SELECTED PASSAGE >>
⟨

Saturday 22 August 2009

minnesota maps

The MHS is currently presenting an exhibit called 'Minnesota on the Map' and you can look at maps from their collection online if you click here.

eagles

Yet more on Gilfillan. He seems absolutely obsessed with the idea of Itasca as the heart of the continent and, indeed, the nation. Witness these comments on eagles:
On the shores of Lake Breck and almost overhanging its waters, two American eagles have built their nest in a tall, yellow pine, and as we came bursting through the dense undergrowth they came sailing a long way to meet us, as if inquiring what this unusual intrusion upon their solitary haunts meant, and when we got to Lake Itasca itself there was another American eagle flying and circling over its waters, as if the national bird were keeping watch over the cradle of the national life. Strange to say, the only American eagles we saw in a journey of several hundred miles in the wilderness, we saw at that spot.

which side are you on?!



signs right before the Crow Wing State Park boat landing....(click for larger image -- sorry it isn't so clear: my iPhone isn't the greatest camera...)

Friday 21 August 2009

gilfillan on place names

In 1886, Gilfillan published a list of Ojibwe place names along with English translations. For fact fans: It appeared as chapter 7 of the 15th annual report on The Geographical and Natural History Survey of Minnesota :o) Here are some of the entries relating to lakes and sections of the river that we kayaked. (The numbering appears in Gilfillan's text.)
116. Winnibigoshish is correct; means miserable-wretched-dirty-water, (Winni, filthy; bi, water; osh, bad, an expression of contempt; ish, an additional expression of contempt, meaning miserable, wretched).

119. Cass lake is Ga-misquawakokag-sag, or The-place-of-red-cedars-lake, from some red cedars growing on the island; more briefly Red Cedar Lake.

120. The large island in the lake was anciently called Gamis-quawako-miniss, or the island of red cedars. It is now called Kitchi-miniss or Great island.

121. The little pond, nameless on the map, two miles south of the extremity of lake Itasca, from which the furthest drop of water comes to the Mississippi, has no name given to it by the Indians; it was first named by the writer lake Whipple in honor of the first bishop of Minnesota.

122. Elk lake – on the map so called – separated from lake Itasca by a narrow piece of land and south of same is called by them Pekegumag-sagaiiun. The-water-which-justs-off-from-an-other-water.

⟩

WRITTEN TASK 1 >> Give every section heading in the Minnesota blog excerpt that is not a date.
WRITTEN TASK 2 >>
Using the Minnesota blog excerpt, answer these:
(a) What is the name of the exhibit the MHS is presenting?
(b) What kind of tree holds the eagles' nest on the shores of Lake Breck?
(c) In what year did Gilfillan publish his list of Ojibwe place names?
WRITTEN TASK 3 >> Shorten the paragraph in the Minnesota blog excerpt that begins "In 1886, Gilfillan published" and keep its main facts.

SUPPLIED MATERIAL >>
⟨

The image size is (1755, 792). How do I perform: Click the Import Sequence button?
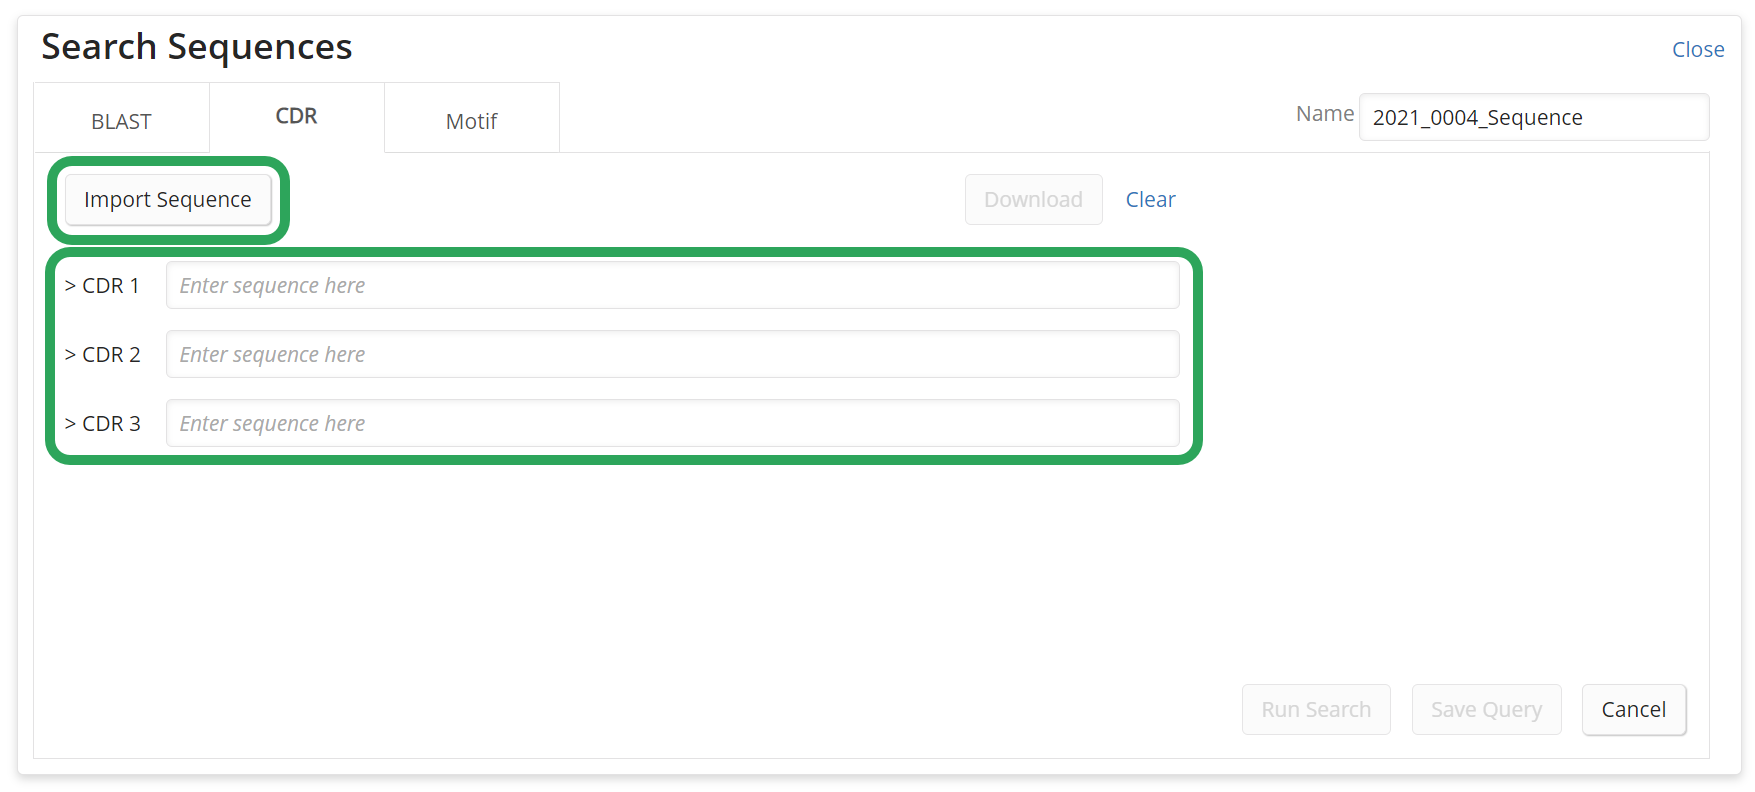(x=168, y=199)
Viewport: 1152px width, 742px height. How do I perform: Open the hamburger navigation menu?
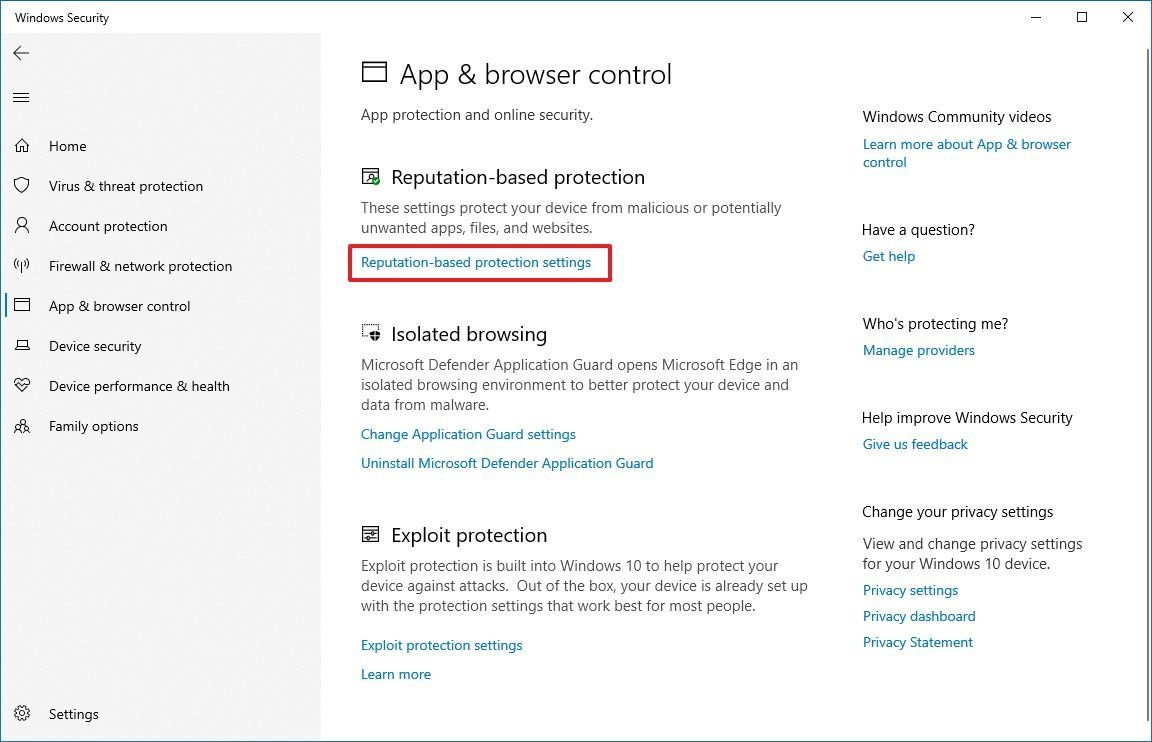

⟩

WRITTEN ANSWER 1 >>
minnesota maps
eagles
which side are you on?!
gilfillan on place names

WRITTEN ANSWER 2 >>
(a) 'Minnesota on the Map'
(b) A tall, yellow pine
(c) 1886

WRITTEN ANSWER 3 >> In 1886 Gilfillan published Ojibwe place names with English translations as chapter 7 of the 15th annual report on The Geographical and Natural History Survey of Minnesota. The selected entries, numbered as in his text, cover lakes and river sections that we kayaked.